ROMA – Si alza ulteriormente la tensione in Medio Oriente dopo l’offensiva di Israele in Libano e la minaccia di colpire anche Beirut, sembra con il via libera degli americani.
‘Non esiteremo ad agire in qualsiasi modo per aiutare la resistenza libanese contro l’aggressione illegale e l’ingerenza del regime sionista’, minaccia il portavoce del ministero degli Esteri iraniano Esmail Baghaei. Interviene anche l’Europa, chiedendo a Israele ‘di porre fine all’escalation militare in Libano e di rispettare la sovranità e l’integrità territoriale del Paese’. Ma il premier Netanyahu tira dritto: ‘Non ci sarà una situazione in cui Hezbollah attacca le nostre città e i nostri cittadini mentre i quartier generali del terrorismo a Dahiye’, periferia sud della capitale, ‘restano fuori portata’.
Iran: ‘nessun negoziato fino al ritiro di Israele da Libano e Gaza’
“Il team negoziale iraniano interromperà gli attuali colloqui e lo scambio di messaggi con gli Stati Uniti, tramite il mediatore, in segno di protesta contro i continui attacchi e crimini israeliani in Libano, poiché una delle precondizioni poste dall’Iran per i negoziati era il cessate il fuoco, che è stato violato su tutti i fronti in Libano”. Lo ha dichiarato l’agenzia iraniana Tasnim, citando una fonte informata.
“L’immediata cessazione delle operazioni aggressive e brutali operazioni di Israele a Gaza e in Libano, nonché il ritiro completo del regime dalle aree occupate in Libano sono state sottolineate dai negoziatori iraniani.

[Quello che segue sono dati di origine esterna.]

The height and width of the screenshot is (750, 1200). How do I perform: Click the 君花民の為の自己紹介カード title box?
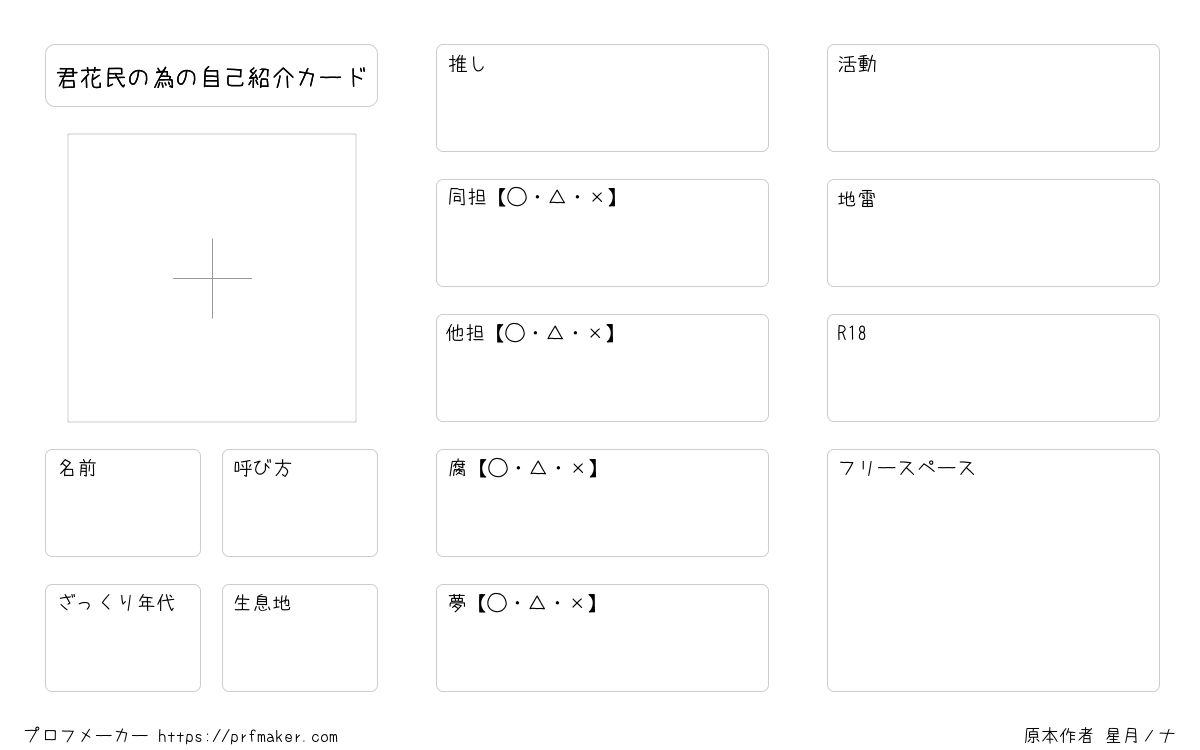tap(211, 75)

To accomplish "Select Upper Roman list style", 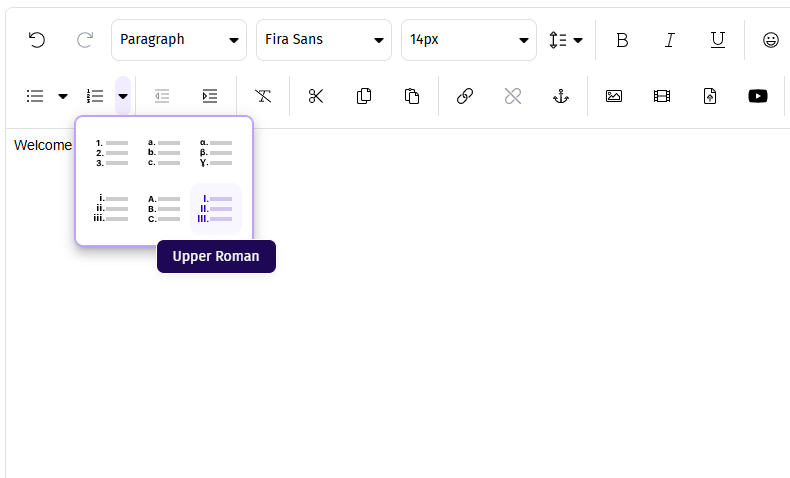I will [x=216, y=208].
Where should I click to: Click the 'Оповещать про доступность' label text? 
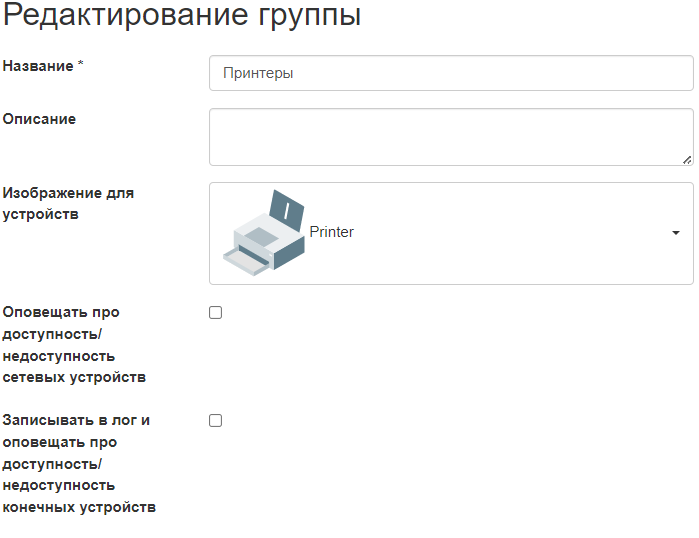(62, 312)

E pertanto non ci saranno negoziati a meno che non vengano soddisfatte le richieste dell’Iran e del movimento di resistenza a questo riguardo”, ha affermato la fonte.
L’Iran: ‘Pronti a chiudere completamente lo Stretto di Hormuz’
L’Iran e i suoi alleati “hanno messo in agenda la chiusura completa dello stretto di Hormuz” e “l’attivazione di altri fronti, tra cui lo Stretto di Bab al-Mandab”, tra il Mar Rosso e il Golfo di Aden, per “punire i sionisti (Israele) e “i loro sostenitori”: lo riferisce Tasnim, agenzia di stampa vicina ai pasdaran.